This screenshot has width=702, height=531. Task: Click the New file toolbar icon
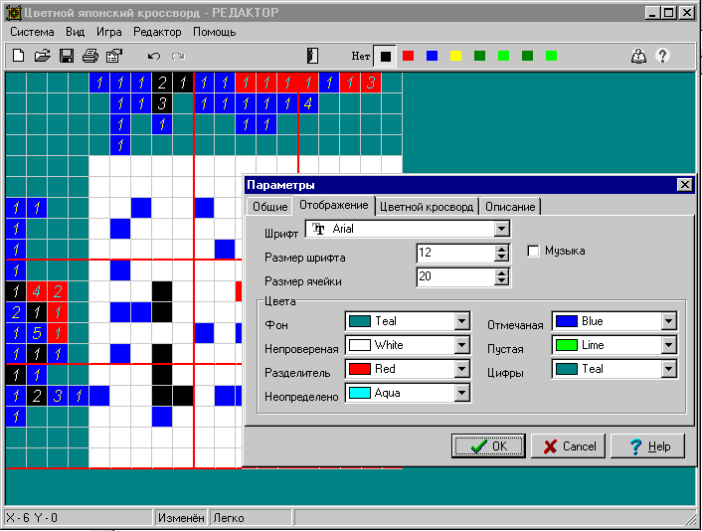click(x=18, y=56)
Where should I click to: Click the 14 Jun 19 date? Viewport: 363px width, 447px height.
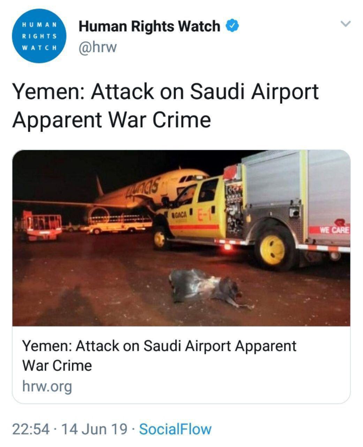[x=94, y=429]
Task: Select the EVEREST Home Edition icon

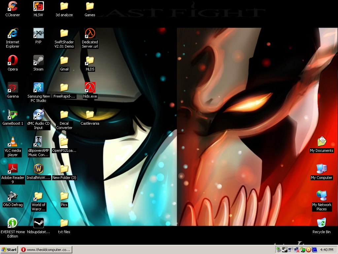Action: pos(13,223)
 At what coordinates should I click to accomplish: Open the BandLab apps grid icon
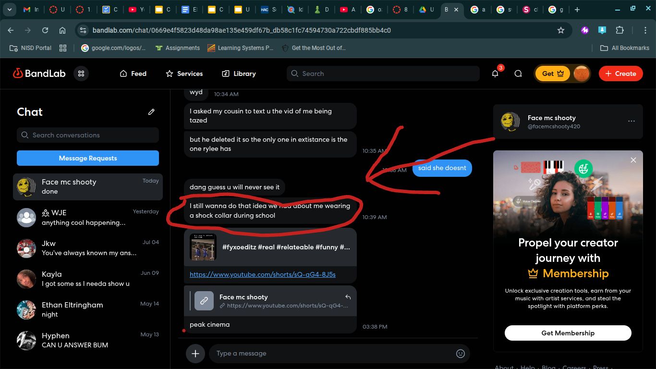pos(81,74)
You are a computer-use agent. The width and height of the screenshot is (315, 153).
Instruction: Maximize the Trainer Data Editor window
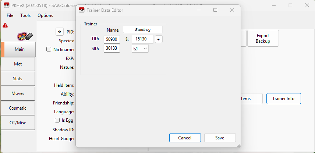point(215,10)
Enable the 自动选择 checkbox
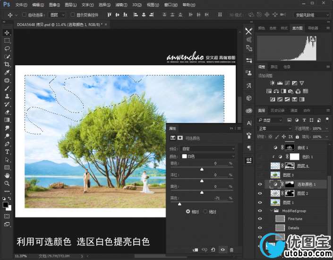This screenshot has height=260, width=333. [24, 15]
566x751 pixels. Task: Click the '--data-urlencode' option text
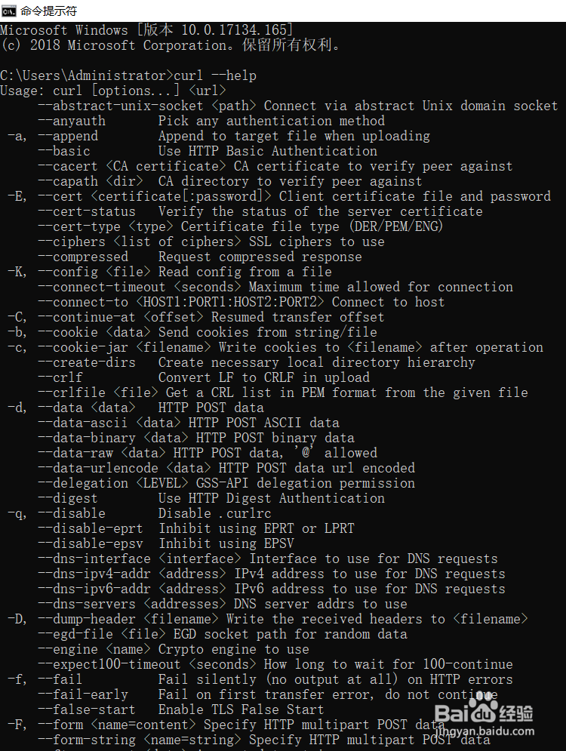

——————

## REQUIREMENT
Please copy the lines exactly, beginning at the one containing "You are a computer-use" and ending at the last line of the records above, both included, with the pictures left out.

## RESPONSE BOX
You are a computer-use agent. The width and height of the screenshot is (315, 153).
Instruction: Maximize the Trainer Data Editor window
point(215,10)
Enable the 自动选择 checkbox
This screenshot has height=260, width=333. [24, 15]
566x751 pixels. Task: Click the '--data-urlencode' option text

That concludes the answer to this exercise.